The fraud vector outlined above applies to both use cases and the use of the serial key creation sytem instead of the point addition system eliminates this fraud vector in both use cases. Title: Re: Elliptic curve math question Post by: etotheipi on December 08, 2011, 02:08:06 PM Wow, nice work bwagner! It sounds like the flaw has to do with the fact that point addition is easily invertible, allowing someone to "invert" your public key before using it. They would have to have your private key (or solve a discrete log problem) in order to do the same thing in DHSS.
Title: Re: Elliptic curve math question Post by: BurtW on December 08, 2011, 02:25:52 PM Yes, and I have to admit that my thought process was inspired by the following question so some of the credit goes to pc for asking the "stupid" question. I answered the question but it got me to thinking...

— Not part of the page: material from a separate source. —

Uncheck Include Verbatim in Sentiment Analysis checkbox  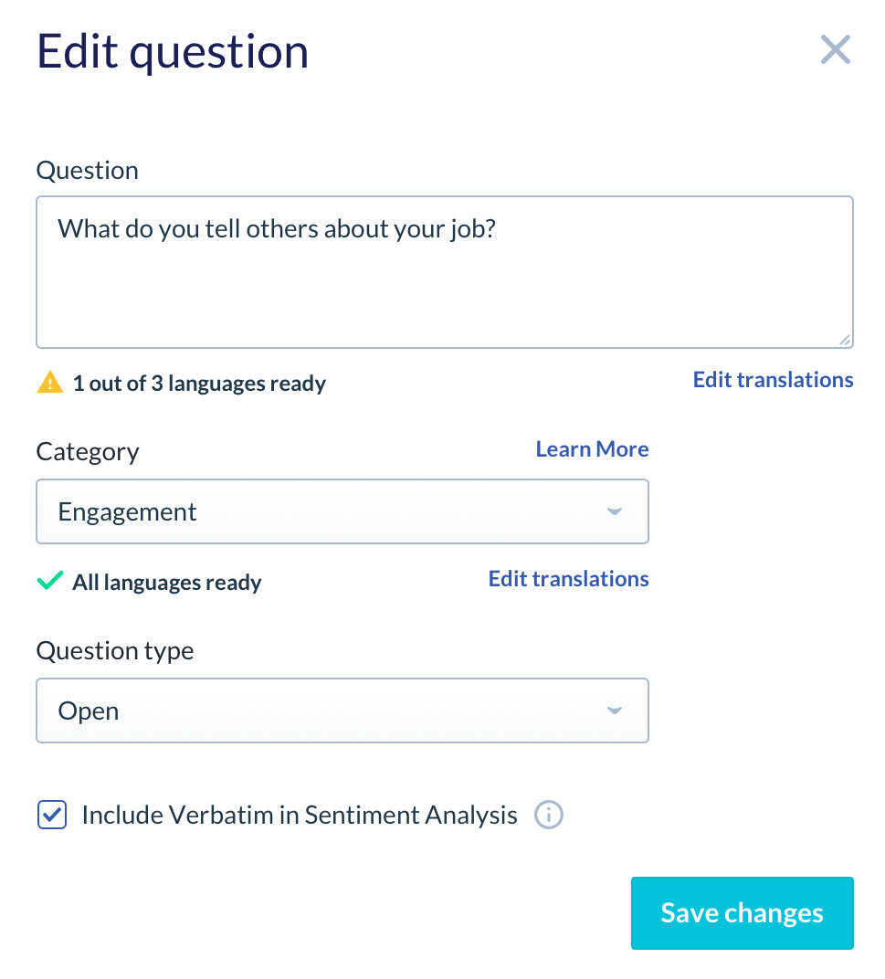click(52, 816)
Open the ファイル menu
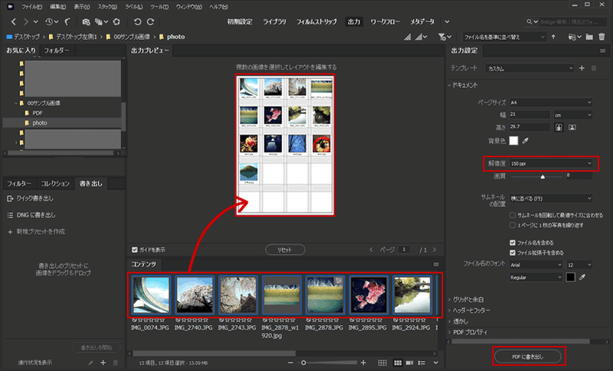The width and height of the screenshot is (613, 371). [31, 6]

I think the question is the reversibility of EC addition. And I know almost nothing about EC crypto, so perhaps the terms are what's confusing me, but if Alice and Bob each have a private key (PrivA and PrivB), tell each other their public key (PubA and PubB, and they create a combined public key (PubA+PubB) and send coins to it, is it possible for Bob to subtract Alice's public key from Bob's to get the difference, and then apply that some difference to his private key to get Alice's private key and take the coins without Alice's consent? (PrivA=(PrivB-(PubB-PubA)) or something?) It seems that all of EC crypto is based on many of these operations being irreversible, so I guess I'm just asking if the point addition being talked about fits in that category. Title: Re: Elliptic curve math question Post by: casascius on December 08, 2011, 05:11:48 PM I don't have any significant efforts invested into addition that cannot be easily switched to multiplication, so this should not be a problem with respect to my coins.

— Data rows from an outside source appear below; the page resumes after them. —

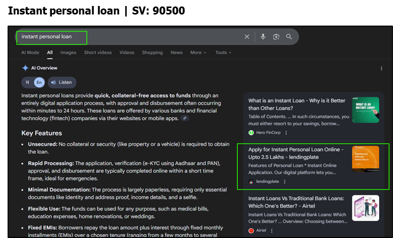Expand the More search filters dropdown
This screenshot has width=393, height=238.
[198, 53]
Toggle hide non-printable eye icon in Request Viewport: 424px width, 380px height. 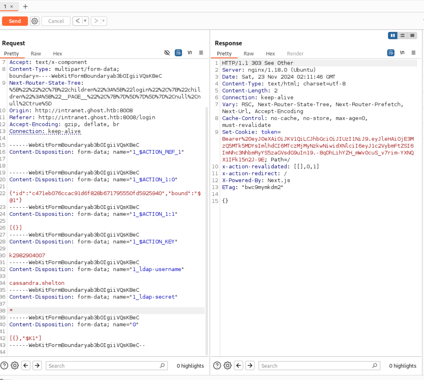tap(167, 53)
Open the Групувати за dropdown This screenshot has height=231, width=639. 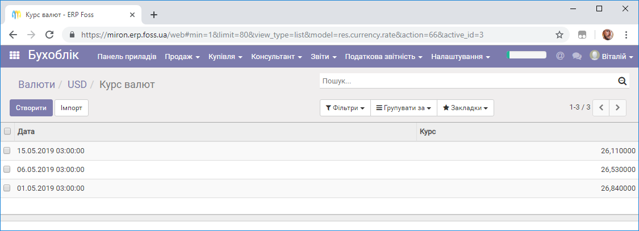(403, 108)
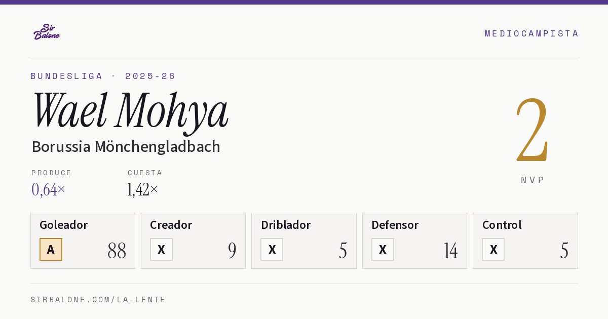608x319 pixels.
Task: Click the Defensor grade X badge
Action: pos(383,249)
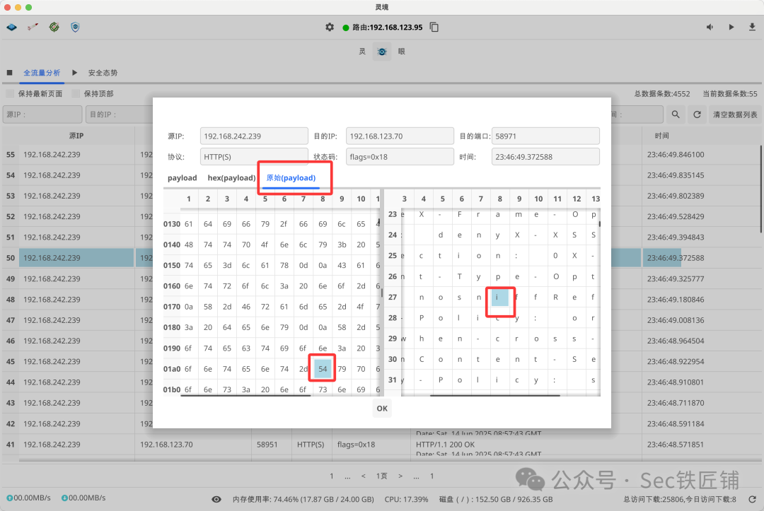Viewport: 764px width, 511px height.
Task: Click the search magnifier icon near the filters
Action: [675, 113]
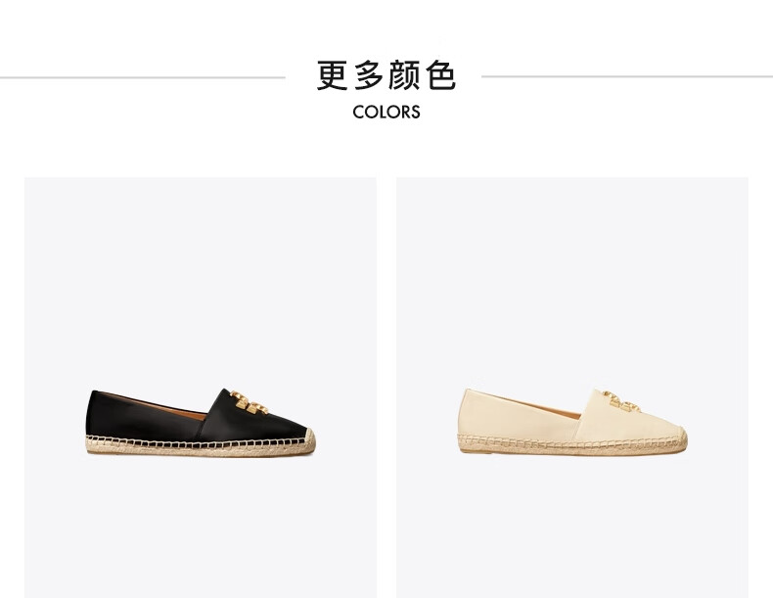Viewport: 773px width, 598px height.
Task: Click the divider line left of heading
Action: 143,77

I expect that to create two-part physical bitcoins, I would simply take private key circles out of my secure repurposed Nutella jar, use the series 1 hologram which covers it entirely, calculate the composite bitcoin address, and laser the resulting address on the outside of the hologram. That's time consuming, but not unreasonable for the gold coin since there won't be that many of them. Title: Re: Elliptic curve math question Post by: BurtW on December 08, 2011, 06:24:11 PM EDIT: I guess this is an answer to a question that disappeared while I was answering it! O well I will leave it here for anyone who has the same question.

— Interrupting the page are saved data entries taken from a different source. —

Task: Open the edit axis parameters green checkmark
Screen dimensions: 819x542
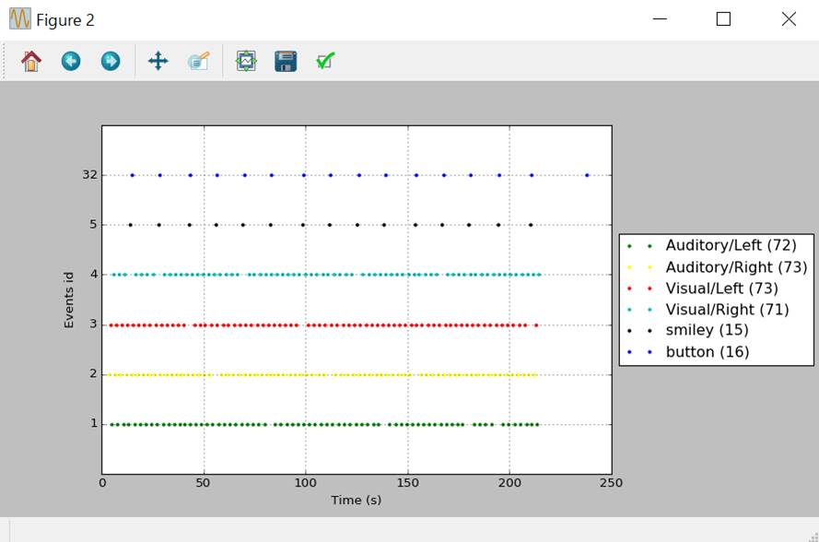Action: pyautogui.click(x=324, y=62)
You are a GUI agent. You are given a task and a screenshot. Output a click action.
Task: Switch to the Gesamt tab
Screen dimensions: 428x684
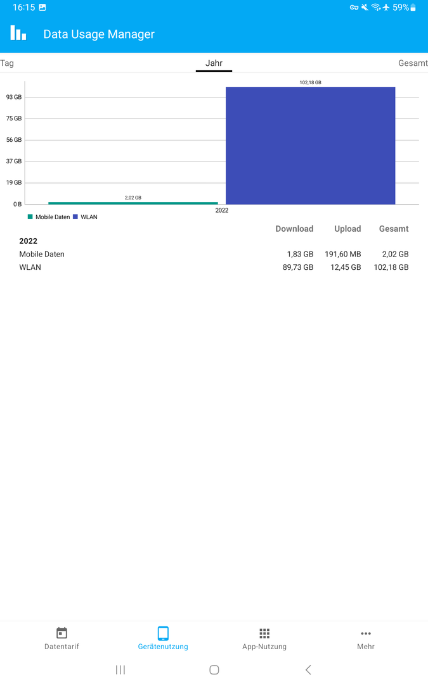pos(413,63)

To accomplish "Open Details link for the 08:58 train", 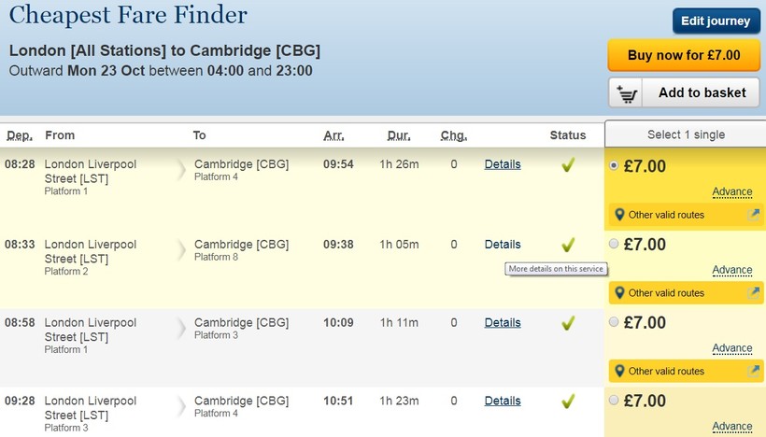I will click(x=503, y=323).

The argument is subtle. First we are not talkikng about Mike, we are talking about Ekim - and he is out to rip off the customer (being Mike's evil twin brother). On purpose he is funding the key E (which he totally controls with the private key e). He is planning to take the BTC back at a later time. The plan is to lie and tell the customer that his key E is the final combined key. To do this he calculates P = E - C and lies and tells the customer that P is his public part of the two part key chain being used to secure the BTC. Liar - he does not even know the private key for P (and can't)! So everything is set up. Ekim ships the item to the customer claiming that P is his public key and claims to have put the corresponding private key p under the hologram. He has not since he does not even know p. He also lies and says that E is the final combined key. The customer gets the item and the two public keys P and E. The customer is sophisticated and careful so they check everything out. First they check to make sure the BTC they ordered are on the combined key. He looks in the block chain for key E and yes the BTC are there. Next he wants to make sure that the public keys add up so he calculated C + P and yes it does equal E! So the customer is happy and thinks everything is ok - but it is not. Ekim controls the BTC and the customer has no way to get the BTC. Title: Re: Elliptic curve math question Post by: casascius on December 08, 2011, 07:10:07 PM I deleted it because I realized I had misunderstood.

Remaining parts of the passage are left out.